La música, la hora, las carreras de caballos, el padre nuestro, las noticias del día, los comerciales, todo me parecía tan mágico, sin embargo, lo que más nos entusiasmaba era escuchar las voces de los locutores, esa gran capacidad de comunicar y el gusto de saber llegar al oyente de forma clara y convincente.
Recuerdo los programas de música criolla, hermosos valses, polcas y marineras, tantas veces bailadas en la casa con la familia y por diversos motivos, cumpleaños, aniversario de bodas, nacimientos etc., momentos felices que guardo en el corazón.
También llega a mi memoria un programa muy especial y estoy segura con alto rating, sin lugar a dudas la inspiración perfecta para que una niña de ocho años (Yo), empiece a soñar con su propia travesía a través de este mundo maravilloso y mágico de la radio. Este programa era un editorial, a mi modesto entender y se transmitía en las mañanas por radio Miraflores, quizás algunos aún lo recuerden, “Buenos días señor presidente”: escrito por Ricardo Palma Michelsen y leído por Enrique LLamosas.

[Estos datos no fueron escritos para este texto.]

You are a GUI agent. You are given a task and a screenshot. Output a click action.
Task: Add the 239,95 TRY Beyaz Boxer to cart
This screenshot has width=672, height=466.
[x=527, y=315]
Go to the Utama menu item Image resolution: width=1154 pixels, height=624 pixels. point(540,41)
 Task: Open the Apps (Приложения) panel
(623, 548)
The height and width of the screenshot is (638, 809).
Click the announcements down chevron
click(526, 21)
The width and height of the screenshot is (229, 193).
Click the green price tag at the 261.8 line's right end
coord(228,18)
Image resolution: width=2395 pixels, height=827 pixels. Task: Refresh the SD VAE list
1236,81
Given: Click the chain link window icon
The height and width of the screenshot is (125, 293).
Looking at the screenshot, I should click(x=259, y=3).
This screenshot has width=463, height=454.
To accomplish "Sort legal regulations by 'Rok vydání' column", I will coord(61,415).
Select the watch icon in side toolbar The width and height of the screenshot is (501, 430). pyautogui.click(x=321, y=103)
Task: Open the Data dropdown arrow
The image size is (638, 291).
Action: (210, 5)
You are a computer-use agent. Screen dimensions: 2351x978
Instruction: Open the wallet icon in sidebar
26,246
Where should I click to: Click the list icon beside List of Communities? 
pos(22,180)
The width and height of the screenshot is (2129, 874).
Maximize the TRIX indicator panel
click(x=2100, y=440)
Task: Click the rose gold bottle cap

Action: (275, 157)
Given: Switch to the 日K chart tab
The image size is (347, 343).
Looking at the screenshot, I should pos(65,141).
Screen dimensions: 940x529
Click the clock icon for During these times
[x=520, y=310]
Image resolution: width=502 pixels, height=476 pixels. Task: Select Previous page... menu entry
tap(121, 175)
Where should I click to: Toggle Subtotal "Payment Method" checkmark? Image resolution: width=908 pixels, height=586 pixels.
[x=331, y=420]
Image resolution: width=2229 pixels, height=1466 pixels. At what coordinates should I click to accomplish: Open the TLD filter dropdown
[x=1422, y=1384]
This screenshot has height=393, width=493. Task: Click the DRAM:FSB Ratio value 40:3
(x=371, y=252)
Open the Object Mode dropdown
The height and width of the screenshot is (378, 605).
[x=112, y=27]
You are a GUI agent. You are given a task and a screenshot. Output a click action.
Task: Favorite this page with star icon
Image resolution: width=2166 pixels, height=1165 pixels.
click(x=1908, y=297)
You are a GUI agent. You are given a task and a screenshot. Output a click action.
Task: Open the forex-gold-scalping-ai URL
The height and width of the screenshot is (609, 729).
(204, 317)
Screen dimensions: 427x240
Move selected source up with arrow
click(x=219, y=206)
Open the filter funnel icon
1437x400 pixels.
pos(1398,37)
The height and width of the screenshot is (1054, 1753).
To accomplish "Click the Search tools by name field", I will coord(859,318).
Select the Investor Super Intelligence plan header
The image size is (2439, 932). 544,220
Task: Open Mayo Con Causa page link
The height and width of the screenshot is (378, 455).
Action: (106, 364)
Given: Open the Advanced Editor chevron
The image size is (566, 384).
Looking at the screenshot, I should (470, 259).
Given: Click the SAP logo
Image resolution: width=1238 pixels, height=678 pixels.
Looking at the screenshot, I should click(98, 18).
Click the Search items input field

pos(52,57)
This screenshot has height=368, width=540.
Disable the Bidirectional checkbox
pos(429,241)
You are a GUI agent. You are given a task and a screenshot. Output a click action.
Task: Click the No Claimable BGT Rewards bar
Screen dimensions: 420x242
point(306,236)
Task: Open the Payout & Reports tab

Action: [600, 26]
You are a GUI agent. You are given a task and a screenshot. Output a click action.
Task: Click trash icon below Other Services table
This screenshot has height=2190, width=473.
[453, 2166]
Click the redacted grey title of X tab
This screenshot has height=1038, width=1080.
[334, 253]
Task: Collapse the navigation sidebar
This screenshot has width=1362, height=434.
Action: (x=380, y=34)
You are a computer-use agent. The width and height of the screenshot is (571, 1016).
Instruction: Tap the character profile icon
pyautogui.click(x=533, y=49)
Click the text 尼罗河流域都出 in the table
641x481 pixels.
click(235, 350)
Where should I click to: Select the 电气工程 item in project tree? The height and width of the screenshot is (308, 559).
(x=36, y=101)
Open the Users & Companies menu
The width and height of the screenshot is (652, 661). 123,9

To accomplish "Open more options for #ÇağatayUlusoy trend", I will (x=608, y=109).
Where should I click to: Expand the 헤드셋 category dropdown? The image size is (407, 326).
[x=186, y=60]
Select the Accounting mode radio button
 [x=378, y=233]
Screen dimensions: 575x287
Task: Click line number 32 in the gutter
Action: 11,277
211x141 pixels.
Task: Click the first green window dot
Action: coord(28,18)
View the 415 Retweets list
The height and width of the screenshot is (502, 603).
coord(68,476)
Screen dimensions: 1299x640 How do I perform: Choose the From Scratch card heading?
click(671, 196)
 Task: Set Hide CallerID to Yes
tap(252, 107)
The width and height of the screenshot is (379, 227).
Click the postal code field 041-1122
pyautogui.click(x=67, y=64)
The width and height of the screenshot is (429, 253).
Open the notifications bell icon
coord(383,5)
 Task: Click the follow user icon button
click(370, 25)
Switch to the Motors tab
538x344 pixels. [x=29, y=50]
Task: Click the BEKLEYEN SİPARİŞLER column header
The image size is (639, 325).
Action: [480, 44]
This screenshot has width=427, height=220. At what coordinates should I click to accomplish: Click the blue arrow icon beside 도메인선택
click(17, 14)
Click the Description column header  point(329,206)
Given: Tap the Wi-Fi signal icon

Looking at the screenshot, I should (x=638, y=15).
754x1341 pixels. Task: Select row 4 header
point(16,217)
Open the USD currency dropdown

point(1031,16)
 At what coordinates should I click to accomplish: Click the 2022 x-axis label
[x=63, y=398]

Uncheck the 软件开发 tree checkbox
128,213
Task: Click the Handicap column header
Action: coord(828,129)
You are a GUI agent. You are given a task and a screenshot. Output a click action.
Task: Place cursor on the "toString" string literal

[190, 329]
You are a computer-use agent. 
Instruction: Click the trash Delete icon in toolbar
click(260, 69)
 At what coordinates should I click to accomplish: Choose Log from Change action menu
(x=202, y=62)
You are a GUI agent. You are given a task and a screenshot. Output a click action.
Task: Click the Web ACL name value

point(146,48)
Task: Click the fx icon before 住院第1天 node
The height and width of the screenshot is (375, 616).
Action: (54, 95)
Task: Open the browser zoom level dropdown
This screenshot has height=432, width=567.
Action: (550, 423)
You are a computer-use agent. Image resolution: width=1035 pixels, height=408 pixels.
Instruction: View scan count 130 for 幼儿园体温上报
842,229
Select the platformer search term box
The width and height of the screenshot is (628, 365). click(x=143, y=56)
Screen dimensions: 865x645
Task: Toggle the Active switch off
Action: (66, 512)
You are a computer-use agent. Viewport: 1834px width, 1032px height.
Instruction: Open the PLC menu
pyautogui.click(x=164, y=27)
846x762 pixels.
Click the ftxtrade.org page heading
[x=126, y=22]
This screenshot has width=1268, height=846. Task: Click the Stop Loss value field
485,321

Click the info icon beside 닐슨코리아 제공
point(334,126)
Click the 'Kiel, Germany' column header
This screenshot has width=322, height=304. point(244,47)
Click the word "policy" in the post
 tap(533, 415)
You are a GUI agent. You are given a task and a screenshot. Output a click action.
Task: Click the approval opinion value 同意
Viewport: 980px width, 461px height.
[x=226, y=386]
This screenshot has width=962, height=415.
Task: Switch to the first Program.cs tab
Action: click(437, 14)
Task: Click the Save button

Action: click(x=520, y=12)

Un programa imperdible, tocaba temas que le interesaba a la población como por ejemplo el porqué del alza de los pasajes y la huelga de los transportistas, exigencias que debían ser escuchadas por el mismísimo señor presidente de aquella época, (Segundo gobierno de Fernando Belaunde Terry de 1980 a 1985).
Otra de las voces que recuerdo es la de los narradores de las carreras de caballo que se transmitían por radio Nacional del Perú. Mis abuelos gustaban de las apuestas, hacían sus pronósticos con papel en mano, periódicos y datos que ellos mismos recopilaban y estudiaban con fervor. Un día antes de la transmisión solían apostar a sus caballos: a ganador y/o a placé (a veces jugaban dupleta, vale triple, la polla y más), la tarde del día siguiente era memorable, ambos sufrían de principio a fin y al compás de la narrativa del locutor y por razones obvias yo sufría con ellos. Momentos que jamás olvidaré.
La radio llega al Perú a inicios de la década del ´20 (1920), a inicios del polémico oncenio de Leguía o la llamada “Patria Nueva”, y se queda con nosotros para ser testigo fiel de nuestra historia, de nuestros aciertos y fracasos.
Claro ella evolucionó, vive feliz el nuevo milenio y hasta cambio de look, hizo buenos amigos y la trataron con amor; pero hoy siente que aún le falta mucho por hacer, que está estancada y en cuidados intensivos; esperando una nueva inspiración para su pronto retorno.